The Domain Time II protocol command restriction capability is intended for use by system administrators in environments where an extra level of
security is required. Using the restrictions list, you can determine exactly what Domain Time II protocol
command messages the service is allowed to listen for. Think of the command restriction list as an application-level "firewall" allowing in only the
desired Domain Time II commands and blocking any others. Keep in mind that the restriction list only affects incoming DTII protocol commands - outgoing
commands are not affected.
Warning:
Disabling protocol commands can have unintended consequences on the operation of your entire time distribution network, including the prevention
of cascade triggers and sync notifications, which may result in inaccurate clocks. Problems resulting from disabled protocol messages can be quite
hard to troubleshoot later, particulary by the next system administrator after you.
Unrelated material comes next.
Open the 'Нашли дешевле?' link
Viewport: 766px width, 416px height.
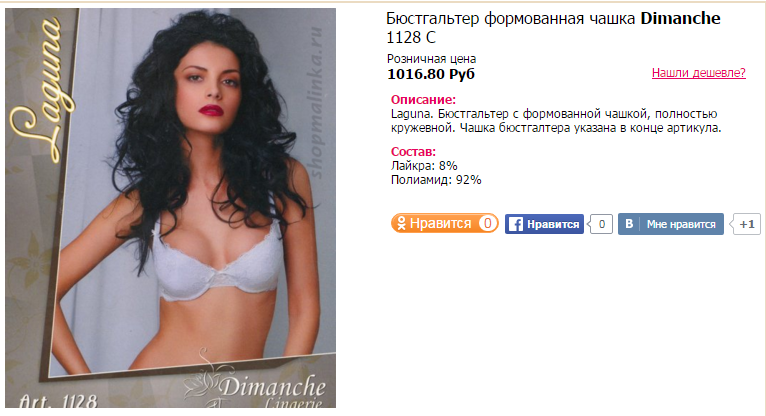[699, 73]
Make adjustments only if you understand and require them, and be
sure you document the changes so you can maintain the consistency and smooth operation of your time network.
System Tray Applet
The Thin Client can display the System Tray Applet in the Start Bar system tray.*
The System Tray Applet provides visual and audible (if desired) confirmation that the system is correctly synchronized. It also allows a user the
ability to trigger a time sync, launch other Domain Time II applications, turn the chimes features on or off, view the Activity Monitor,
the client statistics, and drift graphs, etc.
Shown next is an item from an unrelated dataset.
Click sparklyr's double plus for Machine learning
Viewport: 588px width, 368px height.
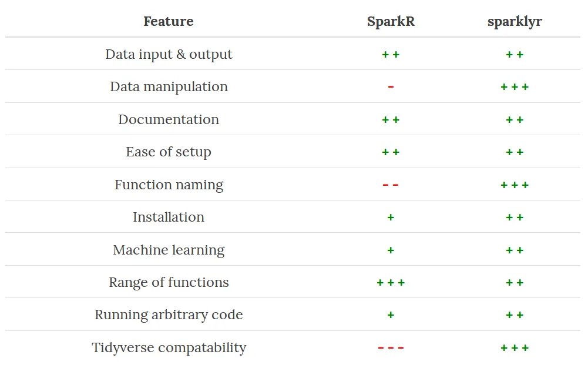tap(515, 250)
Hint: Right-click the system tray icon to see the context menu.
You can also use the System Tray applet to check for and download new versions of the software (if your support contract is current). The logged-in
user must have access to the Internet and also have rights to install software in order to check for new versions.
If you do not want the system tray applet to appear, it can be disabled from the System Tray menu. This feature
can also be disabled by default during installation by changing the INI Defaults file.
Chime features
Thin Client has two different type of audio features:
Timeset Chime
Plays a sound whenever the Thin Client successfully sets its time from its time source. Useful for audible confirmation of time syncs
If enabled, the sound will play whether or not there is a logged-in user. The default for this option is Chime Off.
Time of Day Chimes
This option will be unavailable if the Sytem Tray icon is not visible in the System Tray.
The Time of Day Chimes feature plays sound files at specific times of the day, such as every 15, 30 45 minutes and on the hour.
There must be a logged-in user and the Domain Time II System Tray icon must be present in the Windows System Tray for the chimes to play.
You must also have installed at least one free Domain Time II Chime Pack
for this feature to work.
See the documentation for the System Tray Applet for complete instructions and
to download free Domain Time II Chime Packs.
*Not available on Windows Server Core
Windows Time Agent
When Domain Time II Thin Client is installed on a machine with the Windows Time service, the Domain Time II Windows Time Agent Control Panel Applet is also installed.
The Windows Time Agent is a handy utility to configure the Windows Time service without using the arcane command-line utilities that ship with Windows.
By default, Domain Time II Thin Client sets the Windows Time service to not manage the clock or participate in synchronization, however, there may be circumstances
where you need to change the Windows Time configuration. The Windows Time Agent will allow you to easily set those options.
The Windows Time Agent can be started from its icon in the Control Panel.